§ **SOURCE DOCUMENT**
┄┄┄┄┄┄┄┄┄┄

The characters are all pretty wonderful. Sarah is a funny voice to listen to; she isn't anything too special but she's down to earth, soft, shy, harsh, angry, polite, and brazen in all the right places. Her younger brother, Sammy, is a sweet little thing, and as they say, "his enthusiasms are infectious". The mother is effectively distant, and as Sarah discovers more about her childhood, we come to understand why.
Now, the two love interests. I only fell for one. And I fell for the right one. But of course, because this book is near 400 pages, Sarah spends some time being oblivious. Frustrating because, hello, the other guy is totally generic and gross...but oh, just wait. Just wait. Because this particular romance is different, and complicated, and oh so heart twisting. Yes, it twists your heart -- painfully, hopelessly, shockingly. It held me at arm's length for a long time so that when those yearned moments came, my heart exploded the tiniest, tiniest bit. It was like my lungs were deprived of oxygen and the story kept teasing them with the anticipation of a deep breath. However, I do think The Right Guy could've been further developed because while he does feature quite a lot, he is still shrouded in mystery...having said that, I still want one of him. Please and thanks.
And now to the heart of the story...it's about family, and the parts of your ancestors' history that contributes to shaping your identity. Exactly how much is passed down to us, without our knowing? How much of our nature have we inherited? What part of us is us, and what part is them? It's also about belonging to a line of memories, of past achievements and failures and ambitions and our responsibility of keeping these memories alive. It's about the complexities of our choices and the power of will; how endless branches of what-might-have-beens erupt from a single point of contact. And of course, family dysfunctionalities. The bizarre, tense dynamics between members who must co-exist but cannot connect. It is most exemplified in the relationship between mother and daughter...when, as we get older, we learn that our parents too lived a life just for themselves, that they too have demons they must hide -- sometimes, especially from us. This is a story of a broken family, severed by many things: infidelity, running away, alcoholism, lack of communication, mental disability, death, and the unceasing consequence of grief and guilt held for far too long.
This was such a good and satisfying read. I urge anyone who reads this review to please mark this book as to-read. Just leave it there on your shelf. If this isn't your cup of tea, let it sit patiently, until you have a free afternoon, or a quiet evening when you can devote a few moments to the first chapters of Amber House. I couldn't wait to get home to continue reading and when I did (and if there were witnesses), I would've been found gripping my hair, shouting at my Kobo, pinching the bridge of my nose, huffing and puffing and all those spells we readers are susceptible to when in the clutch of terrific storytelling. Despite my enthusiasm, I'll concede that it wasn't technically flawless, as there were loose ends I wished were tied up, little things that weren't explained, and the ending left me with some questions I desperately need answers to. And I don't think the weight of the theme of family was executed as smoothly at the close (as it was rushed and left me winded), but that may just be me still feeling bitter over the too-soon Epilogue. I did not see it coming, and I was not ready.

┄┄┄┄┄┄┄┄┄┄

(Records excerpted from a collection)

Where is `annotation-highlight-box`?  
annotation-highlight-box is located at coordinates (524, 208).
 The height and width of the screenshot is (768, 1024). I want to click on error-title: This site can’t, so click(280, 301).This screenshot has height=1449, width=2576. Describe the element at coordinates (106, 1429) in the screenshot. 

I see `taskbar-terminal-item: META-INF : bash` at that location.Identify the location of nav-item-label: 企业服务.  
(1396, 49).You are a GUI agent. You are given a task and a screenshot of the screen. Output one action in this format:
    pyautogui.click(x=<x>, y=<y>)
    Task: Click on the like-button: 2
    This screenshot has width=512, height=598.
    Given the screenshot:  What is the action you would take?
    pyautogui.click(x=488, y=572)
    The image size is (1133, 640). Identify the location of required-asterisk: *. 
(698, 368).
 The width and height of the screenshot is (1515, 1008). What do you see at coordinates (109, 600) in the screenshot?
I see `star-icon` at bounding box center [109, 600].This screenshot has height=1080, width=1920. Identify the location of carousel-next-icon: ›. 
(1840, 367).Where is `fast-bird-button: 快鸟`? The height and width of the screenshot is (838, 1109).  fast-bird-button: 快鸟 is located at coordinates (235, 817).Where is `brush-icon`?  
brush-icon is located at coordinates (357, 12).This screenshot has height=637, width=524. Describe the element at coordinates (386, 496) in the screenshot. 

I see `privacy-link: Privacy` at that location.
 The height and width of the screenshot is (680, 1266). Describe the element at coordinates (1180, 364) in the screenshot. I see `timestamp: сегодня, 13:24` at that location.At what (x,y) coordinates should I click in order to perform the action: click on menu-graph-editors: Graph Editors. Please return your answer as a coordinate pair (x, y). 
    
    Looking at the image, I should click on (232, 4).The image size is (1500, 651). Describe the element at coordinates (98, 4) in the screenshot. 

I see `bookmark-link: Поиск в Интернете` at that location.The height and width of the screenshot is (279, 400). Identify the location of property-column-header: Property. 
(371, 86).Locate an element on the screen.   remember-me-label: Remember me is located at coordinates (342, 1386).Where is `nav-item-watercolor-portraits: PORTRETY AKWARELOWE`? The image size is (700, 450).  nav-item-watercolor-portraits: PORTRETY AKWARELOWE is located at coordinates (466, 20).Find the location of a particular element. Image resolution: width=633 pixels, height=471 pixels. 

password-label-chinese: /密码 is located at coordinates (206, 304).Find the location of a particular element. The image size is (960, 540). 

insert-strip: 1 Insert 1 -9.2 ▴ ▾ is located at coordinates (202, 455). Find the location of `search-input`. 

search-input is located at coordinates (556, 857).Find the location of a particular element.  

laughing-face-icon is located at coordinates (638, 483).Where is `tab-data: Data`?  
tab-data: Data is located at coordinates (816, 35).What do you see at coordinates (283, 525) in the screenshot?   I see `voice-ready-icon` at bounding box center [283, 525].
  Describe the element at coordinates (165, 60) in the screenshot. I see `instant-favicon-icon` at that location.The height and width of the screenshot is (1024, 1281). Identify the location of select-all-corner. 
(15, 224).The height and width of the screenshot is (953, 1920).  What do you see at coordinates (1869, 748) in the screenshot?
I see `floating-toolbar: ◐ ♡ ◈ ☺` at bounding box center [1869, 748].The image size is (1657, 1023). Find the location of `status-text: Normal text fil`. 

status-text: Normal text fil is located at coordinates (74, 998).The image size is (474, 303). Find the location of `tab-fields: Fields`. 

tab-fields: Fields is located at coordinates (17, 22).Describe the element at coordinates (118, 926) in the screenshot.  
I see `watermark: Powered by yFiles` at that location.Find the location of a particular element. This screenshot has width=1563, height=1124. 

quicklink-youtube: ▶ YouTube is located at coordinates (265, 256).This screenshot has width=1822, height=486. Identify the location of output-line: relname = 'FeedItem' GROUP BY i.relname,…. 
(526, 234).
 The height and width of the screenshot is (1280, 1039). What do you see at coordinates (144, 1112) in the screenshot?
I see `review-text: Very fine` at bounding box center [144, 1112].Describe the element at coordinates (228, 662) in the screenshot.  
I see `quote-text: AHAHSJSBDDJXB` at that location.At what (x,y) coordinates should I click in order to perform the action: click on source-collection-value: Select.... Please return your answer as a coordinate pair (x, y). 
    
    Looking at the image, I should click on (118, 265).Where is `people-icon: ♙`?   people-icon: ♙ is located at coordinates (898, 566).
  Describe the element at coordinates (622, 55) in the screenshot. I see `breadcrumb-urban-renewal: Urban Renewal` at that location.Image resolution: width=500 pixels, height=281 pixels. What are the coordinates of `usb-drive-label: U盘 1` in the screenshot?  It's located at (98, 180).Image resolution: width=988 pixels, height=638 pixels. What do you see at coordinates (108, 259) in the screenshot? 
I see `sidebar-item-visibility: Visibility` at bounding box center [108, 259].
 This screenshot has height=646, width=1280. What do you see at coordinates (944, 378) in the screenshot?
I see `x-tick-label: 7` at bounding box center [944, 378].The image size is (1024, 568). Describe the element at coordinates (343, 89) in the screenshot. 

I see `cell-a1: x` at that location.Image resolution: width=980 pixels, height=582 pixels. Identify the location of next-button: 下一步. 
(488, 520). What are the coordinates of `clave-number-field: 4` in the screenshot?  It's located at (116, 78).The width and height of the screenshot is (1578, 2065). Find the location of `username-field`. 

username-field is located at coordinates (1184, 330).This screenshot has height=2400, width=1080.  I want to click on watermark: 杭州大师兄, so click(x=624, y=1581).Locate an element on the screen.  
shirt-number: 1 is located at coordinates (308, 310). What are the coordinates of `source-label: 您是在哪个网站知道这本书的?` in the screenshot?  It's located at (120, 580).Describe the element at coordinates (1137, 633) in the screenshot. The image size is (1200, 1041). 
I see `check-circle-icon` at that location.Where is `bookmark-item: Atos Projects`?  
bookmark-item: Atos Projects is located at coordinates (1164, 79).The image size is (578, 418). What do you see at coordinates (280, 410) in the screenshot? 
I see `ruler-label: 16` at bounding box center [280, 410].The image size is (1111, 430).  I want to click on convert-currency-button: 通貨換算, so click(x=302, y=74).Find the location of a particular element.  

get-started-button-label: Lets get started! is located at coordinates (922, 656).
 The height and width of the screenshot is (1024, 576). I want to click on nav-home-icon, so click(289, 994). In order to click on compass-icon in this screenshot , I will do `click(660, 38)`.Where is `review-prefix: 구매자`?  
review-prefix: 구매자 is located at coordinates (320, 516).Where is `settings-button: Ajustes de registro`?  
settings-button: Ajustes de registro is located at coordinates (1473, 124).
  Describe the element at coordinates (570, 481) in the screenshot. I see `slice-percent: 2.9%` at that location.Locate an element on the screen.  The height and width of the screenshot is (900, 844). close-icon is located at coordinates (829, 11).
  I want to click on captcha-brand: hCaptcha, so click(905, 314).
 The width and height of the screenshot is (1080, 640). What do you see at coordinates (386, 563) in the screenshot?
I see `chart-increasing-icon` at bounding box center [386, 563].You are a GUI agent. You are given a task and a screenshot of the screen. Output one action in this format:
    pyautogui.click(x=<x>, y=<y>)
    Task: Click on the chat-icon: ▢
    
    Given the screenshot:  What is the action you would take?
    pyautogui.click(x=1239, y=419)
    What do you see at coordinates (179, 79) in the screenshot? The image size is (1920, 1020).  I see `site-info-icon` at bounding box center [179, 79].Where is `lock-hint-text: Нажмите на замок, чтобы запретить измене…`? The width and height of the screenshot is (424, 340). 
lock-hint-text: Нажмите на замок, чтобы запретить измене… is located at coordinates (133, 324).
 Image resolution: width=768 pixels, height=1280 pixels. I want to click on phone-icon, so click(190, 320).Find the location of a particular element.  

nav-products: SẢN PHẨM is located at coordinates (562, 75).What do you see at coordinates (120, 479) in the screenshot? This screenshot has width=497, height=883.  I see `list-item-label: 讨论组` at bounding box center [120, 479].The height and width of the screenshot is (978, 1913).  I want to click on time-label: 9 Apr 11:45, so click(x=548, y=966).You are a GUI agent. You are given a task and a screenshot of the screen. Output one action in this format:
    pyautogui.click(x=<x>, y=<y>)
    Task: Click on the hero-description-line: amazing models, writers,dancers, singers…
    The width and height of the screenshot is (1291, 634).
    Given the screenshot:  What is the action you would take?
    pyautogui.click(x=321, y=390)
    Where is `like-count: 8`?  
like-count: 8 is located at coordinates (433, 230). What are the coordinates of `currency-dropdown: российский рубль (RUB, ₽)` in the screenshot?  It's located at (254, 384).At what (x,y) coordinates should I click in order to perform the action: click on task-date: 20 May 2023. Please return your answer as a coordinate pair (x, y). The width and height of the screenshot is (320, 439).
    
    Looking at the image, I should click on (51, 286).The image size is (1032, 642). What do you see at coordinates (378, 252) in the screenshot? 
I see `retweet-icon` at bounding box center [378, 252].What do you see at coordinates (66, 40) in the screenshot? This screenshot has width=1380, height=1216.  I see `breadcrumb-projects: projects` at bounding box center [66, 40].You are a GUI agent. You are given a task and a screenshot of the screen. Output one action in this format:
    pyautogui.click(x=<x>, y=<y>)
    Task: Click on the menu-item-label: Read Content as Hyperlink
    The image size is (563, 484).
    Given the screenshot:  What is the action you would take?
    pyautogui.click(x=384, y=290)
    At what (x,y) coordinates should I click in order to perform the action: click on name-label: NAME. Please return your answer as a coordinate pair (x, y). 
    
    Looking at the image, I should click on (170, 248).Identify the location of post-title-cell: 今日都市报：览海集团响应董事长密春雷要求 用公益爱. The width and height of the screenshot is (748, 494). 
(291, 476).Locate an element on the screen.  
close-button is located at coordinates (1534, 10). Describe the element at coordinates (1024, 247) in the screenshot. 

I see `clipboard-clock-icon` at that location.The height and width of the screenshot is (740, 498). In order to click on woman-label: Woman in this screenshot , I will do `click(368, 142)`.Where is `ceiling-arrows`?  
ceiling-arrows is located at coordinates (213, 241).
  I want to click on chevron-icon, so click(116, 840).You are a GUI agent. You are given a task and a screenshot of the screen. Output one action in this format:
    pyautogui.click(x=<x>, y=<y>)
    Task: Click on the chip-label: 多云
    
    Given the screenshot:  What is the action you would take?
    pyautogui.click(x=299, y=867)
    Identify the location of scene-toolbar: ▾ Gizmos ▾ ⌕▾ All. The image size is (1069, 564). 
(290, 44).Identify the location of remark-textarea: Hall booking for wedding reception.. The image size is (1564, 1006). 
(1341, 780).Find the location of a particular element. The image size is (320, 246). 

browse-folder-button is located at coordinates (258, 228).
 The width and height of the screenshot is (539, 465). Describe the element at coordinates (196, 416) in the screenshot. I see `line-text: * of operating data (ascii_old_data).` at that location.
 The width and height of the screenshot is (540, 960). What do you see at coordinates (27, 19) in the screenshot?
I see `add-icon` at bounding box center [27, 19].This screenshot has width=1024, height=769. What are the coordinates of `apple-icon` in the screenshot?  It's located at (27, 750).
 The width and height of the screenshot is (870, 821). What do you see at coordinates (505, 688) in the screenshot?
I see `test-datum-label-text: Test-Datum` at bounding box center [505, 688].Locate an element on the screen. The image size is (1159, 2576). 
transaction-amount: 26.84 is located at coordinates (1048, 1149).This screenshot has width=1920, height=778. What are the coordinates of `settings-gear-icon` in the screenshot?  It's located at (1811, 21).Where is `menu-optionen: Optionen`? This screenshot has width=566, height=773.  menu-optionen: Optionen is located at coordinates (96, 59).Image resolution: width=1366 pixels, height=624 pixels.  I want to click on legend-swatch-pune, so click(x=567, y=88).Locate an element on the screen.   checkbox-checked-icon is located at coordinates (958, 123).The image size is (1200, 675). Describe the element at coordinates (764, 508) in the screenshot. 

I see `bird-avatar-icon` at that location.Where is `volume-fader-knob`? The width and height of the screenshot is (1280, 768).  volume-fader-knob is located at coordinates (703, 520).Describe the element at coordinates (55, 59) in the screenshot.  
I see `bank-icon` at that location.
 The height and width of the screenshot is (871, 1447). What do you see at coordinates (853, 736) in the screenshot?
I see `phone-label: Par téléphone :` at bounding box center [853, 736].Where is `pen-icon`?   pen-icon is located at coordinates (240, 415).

┄┄┄┄┄┄┄┄┄┄

§ **WHAT YOU NEED TO DO**
1) In the book review, what is the name of Sarah's younger brother?
2) Summarize the book review in two sentences.

§ **REPLIES**
1) Sammy.

2) The review praises the characters of Amber House and its complicated, heart-twisting romance, and says the story is at heart about family, the identity we inherit from our ancestors, and a broken family. The reviewer urges readers to mark the book as to-read but concedes that it has loose ends, unexplained details, and a rushed close.